Outra preocupação dos auditores foi com a falta de fiscalização sobre o maior gasto de assistência social do governo, o BPC (Benefício de Prestação Continuada). Esse pagamento é determinado pela Constituição e deve ser feito a idosos ou deficientes que comprovem a renda inferior a um quarto de salário mínimo.

O benefício de um salário mínimo é pago a quem se enquadra nessa situação. Mas a lei determina que ele tem que ser revisto a cada dois anos. Segundo a auditoria, o governo não está fazendo essas revisões o que vem aumentando o número de beneficiários do BPC e também seus custos.

Os auditores também apontaram que falta de qualidade nos Centros de Assistência Social para identificar e ajudar a reduzir a pobreza.

NÚMEROS GIGANTES

O relatório aponta que o país tem 18 milhões de beneficiários desses dois programas (Bolsa Família e BPC). Se incluídas os familiares dos beneficiários, um de cada quatro brasileiros já recebem benefícios da assistência social. No Maranhão, por exemplo, só o Bolsa Família atinge 51% da população. Outros sete estados da federação têm entre 40% e 50% da população recebendo Bolsa Família.

Os gastos com assistência social cresceram 1.220% em 12 anos e já representam 7% dos gastos do governo, se excluído o pagamento de encargos (juros, transferências, entre outros).

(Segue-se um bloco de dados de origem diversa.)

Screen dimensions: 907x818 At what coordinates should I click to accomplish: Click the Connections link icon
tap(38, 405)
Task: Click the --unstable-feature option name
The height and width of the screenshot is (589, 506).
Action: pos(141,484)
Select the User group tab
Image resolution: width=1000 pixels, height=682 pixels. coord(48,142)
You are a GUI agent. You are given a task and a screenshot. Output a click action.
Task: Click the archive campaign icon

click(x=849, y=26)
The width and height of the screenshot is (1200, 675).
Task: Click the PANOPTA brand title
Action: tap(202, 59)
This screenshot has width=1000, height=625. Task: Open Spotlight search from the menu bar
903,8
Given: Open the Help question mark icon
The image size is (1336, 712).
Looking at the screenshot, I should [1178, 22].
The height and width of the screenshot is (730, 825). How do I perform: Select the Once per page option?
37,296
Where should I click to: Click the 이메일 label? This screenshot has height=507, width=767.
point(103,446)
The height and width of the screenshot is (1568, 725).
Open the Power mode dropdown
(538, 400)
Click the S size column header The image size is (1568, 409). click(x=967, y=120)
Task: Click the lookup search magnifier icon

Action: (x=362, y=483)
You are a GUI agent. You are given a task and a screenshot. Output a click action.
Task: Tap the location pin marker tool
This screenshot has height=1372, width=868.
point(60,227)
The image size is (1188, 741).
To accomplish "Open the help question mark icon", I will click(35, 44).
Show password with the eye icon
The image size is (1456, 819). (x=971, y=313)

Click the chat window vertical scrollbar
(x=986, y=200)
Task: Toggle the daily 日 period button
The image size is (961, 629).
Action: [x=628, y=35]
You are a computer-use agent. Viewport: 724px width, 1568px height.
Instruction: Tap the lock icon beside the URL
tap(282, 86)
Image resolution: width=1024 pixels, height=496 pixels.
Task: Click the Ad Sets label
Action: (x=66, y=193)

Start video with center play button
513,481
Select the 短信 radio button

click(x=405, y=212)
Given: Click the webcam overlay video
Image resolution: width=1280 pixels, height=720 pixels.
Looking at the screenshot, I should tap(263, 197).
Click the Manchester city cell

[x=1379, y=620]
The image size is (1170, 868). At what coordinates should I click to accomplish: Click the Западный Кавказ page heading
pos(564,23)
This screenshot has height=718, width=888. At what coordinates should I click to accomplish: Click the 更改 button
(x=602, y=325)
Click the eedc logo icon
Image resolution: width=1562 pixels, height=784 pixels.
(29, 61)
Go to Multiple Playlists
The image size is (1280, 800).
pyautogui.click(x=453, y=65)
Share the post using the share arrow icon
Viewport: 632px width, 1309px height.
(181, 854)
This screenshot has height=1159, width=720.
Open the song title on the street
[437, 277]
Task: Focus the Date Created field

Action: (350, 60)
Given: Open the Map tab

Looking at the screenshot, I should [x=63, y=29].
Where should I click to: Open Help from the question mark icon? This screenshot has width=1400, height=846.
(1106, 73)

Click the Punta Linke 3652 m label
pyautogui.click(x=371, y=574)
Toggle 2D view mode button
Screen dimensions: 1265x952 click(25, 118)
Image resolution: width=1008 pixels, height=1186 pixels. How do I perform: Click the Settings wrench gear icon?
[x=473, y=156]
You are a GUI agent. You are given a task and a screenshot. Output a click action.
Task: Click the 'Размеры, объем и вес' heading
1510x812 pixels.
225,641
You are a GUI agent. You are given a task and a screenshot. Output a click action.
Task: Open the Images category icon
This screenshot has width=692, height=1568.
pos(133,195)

Em 2013, o valor atingiu R$ 62 bilhões.

O Bolsa Família e o BPC passaram de um valor de R$ 7 bilhões em 2003 para R$ 53 bilhões em 2013 (sendo R$ 31,3 bilhões em BPC e R$ 22 bilhões em Bolsa Família).

O crescimento dos gastos de assistência social a uma taxa de mais de 25% ao ano preocupa o órgão de controle quanto à sustentabilidade fiscal desse gasto.

Segundo o relatório, mantido o quadro atual, 3,8 milhões de beneficiários com entre 50 anos e 64 anos vão sair direto do Bolsa Família para o BPC nos próximos 15 anos, mantidas as atuais condições.

A pressão por mais entrada também vem do Judiciário. Segundo o relatório, o STF (Supremo Tribunal Federal) julgou recentemente uma ação em que decidiu que governo não pode usar como critério para não conceder o BPC a pessoa ter renda inferior a 1/4 de um salário mínimo.

Segundo o relatório, isso pressionou o Congresso a fazer projetos de lei que aumentam o valor do corte de renda para até meio salário mínimo. Se o critério subir para meio salário, o governo teria um gasto a mais de R$ 14 bilhões ao ano.

OUTRO LADO

O TCU já submeteu o relatório prévio da auditoria ao Ministério do Desenvolvimento Social. O órgão defendeu os gastos de assistência social dizendo que "estudos demonstram que gastos de 0,5% do PIB com programas não contributivos de transferência para famílias com membros em idade ativa, em situação de pobreza, são comuns em estados de bem estar social minimamente desenvolvidos, e que diversos outros países de renda média que adotaram programas de transferência de renda têm gastos em nível semelhante ao brasileiro, ou mesmo superiores".

A Folha pediu um posicionamento do ministério do Desenvolvimento Social sobre as críticas do TCU, mas ainda não obteve resposta.